Instructions for the task:
The records that follow are to be given again exactly, with their pictures omitted.

Available records:

■ ■ ■ ■ ■ ■ ■

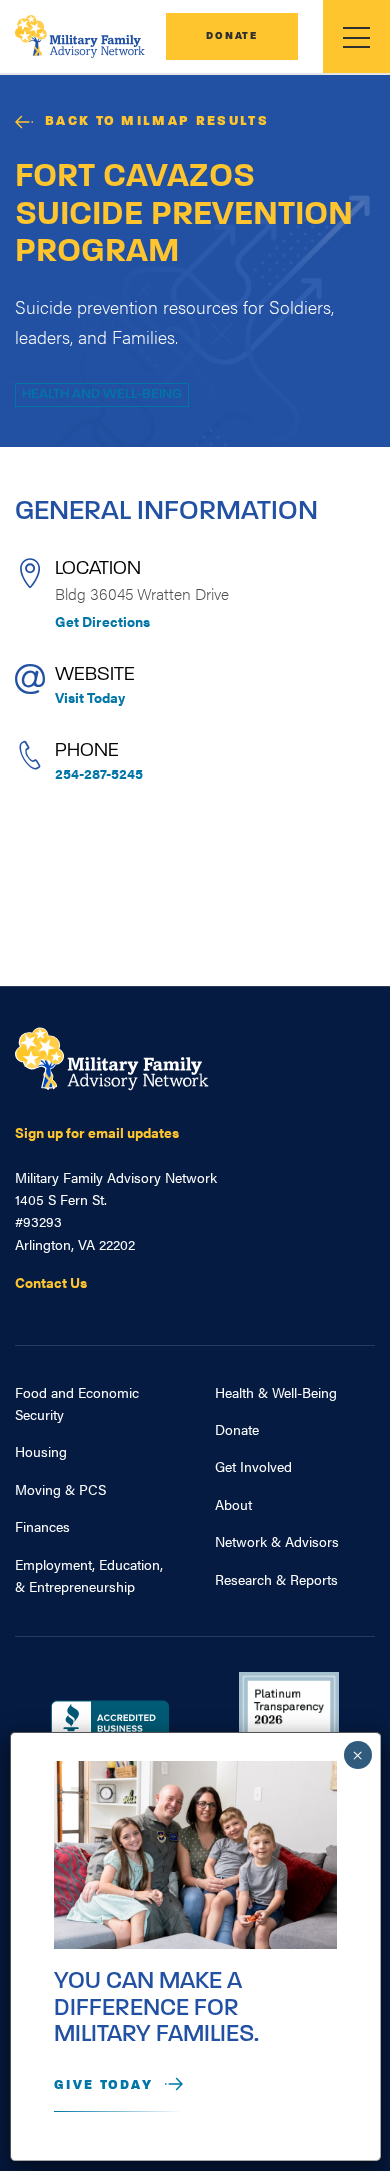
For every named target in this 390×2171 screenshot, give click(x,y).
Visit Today (90, 697)
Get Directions (102, 621)
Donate (232, 36)
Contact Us (51, 1282)
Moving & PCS (60, 1489)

■ ■ ■ ■ ■ ■ ■

Solution to the exercise:
For every named target in this 390×2171 screenshot, give click(x,y).
Visit Today (90, 697)
Get Directions (102, 621)
Donate (232, 36)
Contact Us (51, 1282)
Moving & PCS (60, 1489)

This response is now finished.